According to former U.S. senator Tim Wirth, the denial effort has affected both public perception and leadership in the United States. "They patterned what they did after the tobacco industry. Both figured, sow enough doubt, call the science uncertain and in dispute. That's had a huge impact on both the public and Congress." Newsweek reports that whereas "majorities in Europe and Japan recognize a broad consensus among climate experts that greenhouse gases —mostly from the burning of coal, oil and natural gas to power the world's economies— are altering climate," as recently as 2006 only one third of Americans considered human activity to play a major role in climate change; 64% believed that scientists disagreed about it "a lot." A 2007 Newsweek poll found these numbers were declining, although majorities of Americans still believed neither that scientists agree climate change is taking place, nor that scientists agree climate change is caused by human activity, nor that climate change has yet had noticeable effect.

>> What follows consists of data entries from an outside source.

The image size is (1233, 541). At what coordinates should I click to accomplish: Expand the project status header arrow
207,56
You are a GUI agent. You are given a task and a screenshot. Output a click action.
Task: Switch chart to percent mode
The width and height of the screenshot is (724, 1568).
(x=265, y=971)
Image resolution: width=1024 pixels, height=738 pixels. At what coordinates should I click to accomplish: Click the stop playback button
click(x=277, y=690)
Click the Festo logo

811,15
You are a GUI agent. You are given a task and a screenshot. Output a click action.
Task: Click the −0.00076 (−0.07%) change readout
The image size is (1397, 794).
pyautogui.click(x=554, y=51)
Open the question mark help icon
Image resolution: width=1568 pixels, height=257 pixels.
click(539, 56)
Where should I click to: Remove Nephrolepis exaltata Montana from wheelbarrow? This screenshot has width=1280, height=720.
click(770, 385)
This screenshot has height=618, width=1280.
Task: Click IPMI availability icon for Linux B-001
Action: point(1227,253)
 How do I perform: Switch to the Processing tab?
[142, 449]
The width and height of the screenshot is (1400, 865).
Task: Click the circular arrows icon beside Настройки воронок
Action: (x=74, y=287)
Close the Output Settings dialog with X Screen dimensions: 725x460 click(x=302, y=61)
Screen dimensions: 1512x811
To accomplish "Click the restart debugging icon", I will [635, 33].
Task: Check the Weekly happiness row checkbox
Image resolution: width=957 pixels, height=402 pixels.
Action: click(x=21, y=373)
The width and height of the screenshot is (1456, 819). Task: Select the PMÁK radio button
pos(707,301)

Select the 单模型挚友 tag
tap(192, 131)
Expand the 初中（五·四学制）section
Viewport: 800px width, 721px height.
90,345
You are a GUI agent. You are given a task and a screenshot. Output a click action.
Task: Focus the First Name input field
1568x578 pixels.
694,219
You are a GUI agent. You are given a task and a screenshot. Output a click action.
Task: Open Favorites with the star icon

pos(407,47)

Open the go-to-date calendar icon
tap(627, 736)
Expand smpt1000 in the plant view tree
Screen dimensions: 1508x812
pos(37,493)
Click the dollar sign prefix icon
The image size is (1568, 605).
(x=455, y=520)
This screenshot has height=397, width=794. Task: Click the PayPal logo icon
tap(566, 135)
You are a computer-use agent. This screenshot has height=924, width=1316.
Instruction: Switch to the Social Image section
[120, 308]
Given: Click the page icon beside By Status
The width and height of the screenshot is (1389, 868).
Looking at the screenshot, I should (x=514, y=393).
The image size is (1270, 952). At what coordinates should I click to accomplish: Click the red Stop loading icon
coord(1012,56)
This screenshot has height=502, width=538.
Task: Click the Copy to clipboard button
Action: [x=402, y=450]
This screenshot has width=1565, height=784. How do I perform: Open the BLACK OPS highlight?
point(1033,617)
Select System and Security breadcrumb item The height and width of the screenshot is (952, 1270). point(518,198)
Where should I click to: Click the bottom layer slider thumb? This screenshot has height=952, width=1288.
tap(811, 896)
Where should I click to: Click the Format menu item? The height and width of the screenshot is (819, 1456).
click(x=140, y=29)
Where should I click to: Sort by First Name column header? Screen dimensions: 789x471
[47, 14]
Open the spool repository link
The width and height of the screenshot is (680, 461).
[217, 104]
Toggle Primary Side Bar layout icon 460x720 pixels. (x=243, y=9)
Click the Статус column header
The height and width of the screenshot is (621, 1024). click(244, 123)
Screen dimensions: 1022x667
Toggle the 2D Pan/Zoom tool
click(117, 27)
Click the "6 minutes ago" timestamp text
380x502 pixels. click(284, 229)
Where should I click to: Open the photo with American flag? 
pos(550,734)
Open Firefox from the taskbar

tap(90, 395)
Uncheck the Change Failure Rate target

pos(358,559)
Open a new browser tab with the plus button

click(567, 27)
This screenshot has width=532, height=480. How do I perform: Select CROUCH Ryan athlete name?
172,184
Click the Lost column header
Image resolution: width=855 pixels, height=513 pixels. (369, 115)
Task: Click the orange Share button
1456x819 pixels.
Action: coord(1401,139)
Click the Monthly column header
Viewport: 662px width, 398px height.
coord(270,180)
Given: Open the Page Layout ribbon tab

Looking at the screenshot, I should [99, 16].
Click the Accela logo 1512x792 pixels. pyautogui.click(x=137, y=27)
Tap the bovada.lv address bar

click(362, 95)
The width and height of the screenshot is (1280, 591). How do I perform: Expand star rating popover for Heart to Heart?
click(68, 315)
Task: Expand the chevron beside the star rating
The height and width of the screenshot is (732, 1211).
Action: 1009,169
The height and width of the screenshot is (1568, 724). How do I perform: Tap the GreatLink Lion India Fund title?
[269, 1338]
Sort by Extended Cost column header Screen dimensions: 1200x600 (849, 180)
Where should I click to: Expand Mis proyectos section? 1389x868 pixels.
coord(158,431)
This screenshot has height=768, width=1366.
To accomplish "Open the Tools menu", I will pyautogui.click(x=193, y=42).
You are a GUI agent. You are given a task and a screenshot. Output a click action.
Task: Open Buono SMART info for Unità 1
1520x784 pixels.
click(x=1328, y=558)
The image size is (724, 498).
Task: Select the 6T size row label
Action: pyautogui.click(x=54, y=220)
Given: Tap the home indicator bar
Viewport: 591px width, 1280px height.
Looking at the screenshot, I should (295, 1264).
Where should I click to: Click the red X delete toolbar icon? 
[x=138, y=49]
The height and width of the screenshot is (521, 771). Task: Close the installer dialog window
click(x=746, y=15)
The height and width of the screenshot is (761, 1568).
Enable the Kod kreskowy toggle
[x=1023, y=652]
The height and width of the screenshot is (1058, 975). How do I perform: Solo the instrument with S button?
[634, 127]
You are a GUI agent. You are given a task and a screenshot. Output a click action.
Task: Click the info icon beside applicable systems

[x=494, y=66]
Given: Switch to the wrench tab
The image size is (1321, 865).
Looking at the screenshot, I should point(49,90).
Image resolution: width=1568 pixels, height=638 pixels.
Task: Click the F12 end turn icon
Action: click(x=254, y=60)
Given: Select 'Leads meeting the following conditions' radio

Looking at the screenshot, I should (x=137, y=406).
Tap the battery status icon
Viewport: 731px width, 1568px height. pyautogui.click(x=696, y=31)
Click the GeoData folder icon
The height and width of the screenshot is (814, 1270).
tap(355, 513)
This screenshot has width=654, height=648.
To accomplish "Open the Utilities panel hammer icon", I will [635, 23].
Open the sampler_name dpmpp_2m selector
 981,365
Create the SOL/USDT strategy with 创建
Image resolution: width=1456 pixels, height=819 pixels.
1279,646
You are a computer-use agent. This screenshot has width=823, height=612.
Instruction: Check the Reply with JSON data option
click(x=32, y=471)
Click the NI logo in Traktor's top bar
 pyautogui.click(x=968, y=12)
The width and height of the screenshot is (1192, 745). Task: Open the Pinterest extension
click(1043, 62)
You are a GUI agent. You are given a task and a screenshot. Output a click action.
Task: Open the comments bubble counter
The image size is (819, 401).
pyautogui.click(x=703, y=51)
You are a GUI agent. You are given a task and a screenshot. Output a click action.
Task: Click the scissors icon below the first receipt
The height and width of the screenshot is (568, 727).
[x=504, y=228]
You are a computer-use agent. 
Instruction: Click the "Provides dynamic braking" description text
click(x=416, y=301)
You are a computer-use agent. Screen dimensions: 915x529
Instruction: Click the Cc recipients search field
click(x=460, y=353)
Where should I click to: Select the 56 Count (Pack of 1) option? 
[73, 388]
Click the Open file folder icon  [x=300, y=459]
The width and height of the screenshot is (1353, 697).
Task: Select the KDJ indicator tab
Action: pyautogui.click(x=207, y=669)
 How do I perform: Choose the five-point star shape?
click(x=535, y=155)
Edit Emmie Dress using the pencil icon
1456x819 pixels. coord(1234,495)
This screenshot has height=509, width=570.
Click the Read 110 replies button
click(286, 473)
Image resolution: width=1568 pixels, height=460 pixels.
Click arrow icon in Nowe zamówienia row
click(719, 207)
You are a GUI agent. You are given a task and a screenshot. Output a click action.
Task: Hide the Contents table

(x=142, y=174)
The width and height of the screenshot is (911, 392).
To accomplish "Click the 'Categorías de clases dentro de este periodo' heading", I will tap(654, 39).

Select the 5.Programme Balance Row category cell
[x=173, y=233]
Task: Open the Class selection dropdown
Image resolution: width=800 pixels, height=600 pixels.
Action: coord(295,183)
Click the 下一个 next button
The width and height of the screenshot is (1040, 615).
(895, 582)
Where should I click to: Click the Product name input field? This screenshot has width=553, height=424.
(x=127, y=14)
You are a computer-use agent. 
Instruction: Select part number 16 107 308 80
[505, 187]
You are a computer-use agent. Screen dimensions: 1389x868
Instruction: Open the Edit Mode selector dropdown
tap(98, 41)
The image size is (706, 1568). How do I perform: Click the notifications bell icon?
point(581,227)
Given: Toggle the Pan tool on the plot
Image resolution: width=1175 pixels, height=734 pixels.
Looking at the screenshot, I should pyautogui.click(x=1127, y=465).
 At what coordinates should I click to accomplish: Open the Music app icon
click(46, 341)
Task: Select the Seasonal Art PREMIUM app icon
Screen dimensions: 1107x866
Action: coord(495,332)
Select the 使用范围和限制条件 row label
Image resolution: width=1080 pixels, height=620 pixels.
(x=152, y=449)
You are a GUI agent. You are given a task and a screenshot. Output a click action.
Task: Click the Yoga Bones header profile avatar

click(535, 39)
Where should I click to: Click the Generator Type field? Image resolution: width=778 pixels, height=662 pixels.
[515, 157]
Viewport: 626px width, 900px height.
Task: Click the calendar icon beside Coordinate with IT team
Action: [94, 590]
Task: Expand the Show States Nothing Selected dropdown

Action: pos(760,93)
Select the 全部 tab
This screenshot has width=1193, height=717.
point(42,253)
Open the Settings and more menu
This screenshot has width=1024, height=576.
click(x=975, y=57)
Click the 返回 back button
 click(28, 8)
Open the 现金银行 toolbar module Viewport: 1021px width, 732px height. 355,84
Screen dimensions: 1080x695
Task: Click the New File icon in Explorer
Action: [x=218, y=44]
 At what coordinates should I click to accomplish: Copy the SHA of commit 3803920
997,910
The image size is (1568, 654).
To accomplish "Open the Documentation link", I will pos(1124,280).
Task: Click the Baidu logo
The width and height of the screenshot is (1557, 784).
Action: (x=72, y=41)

Citing the following remarks in Science by physicist and U.S. Representative Rush Holt, the Newsweek report attributes American policymakers' failure to regulate greenhouse gas emissions to consistent undermining of science by the "denial machine":
- "...for more than two decades scientists have been issuing warnings that the release of greenhouse gases, principally carbon dioxide (CO2), is probably altering Earth's climate in ways that will be expensive and even deadly. The American public yawned and bought bigger cars. Statements by the American Association for the Advancement of Science, American Geophysical Union, American Meteorological Society, Intergovernmental Panel on Climate Change, and others underscored the warnings and called for new government policies to deal with climate change. Politicians, presented with noisy statistics, shrugged, said there is too much doubt among scientists, and did nothing."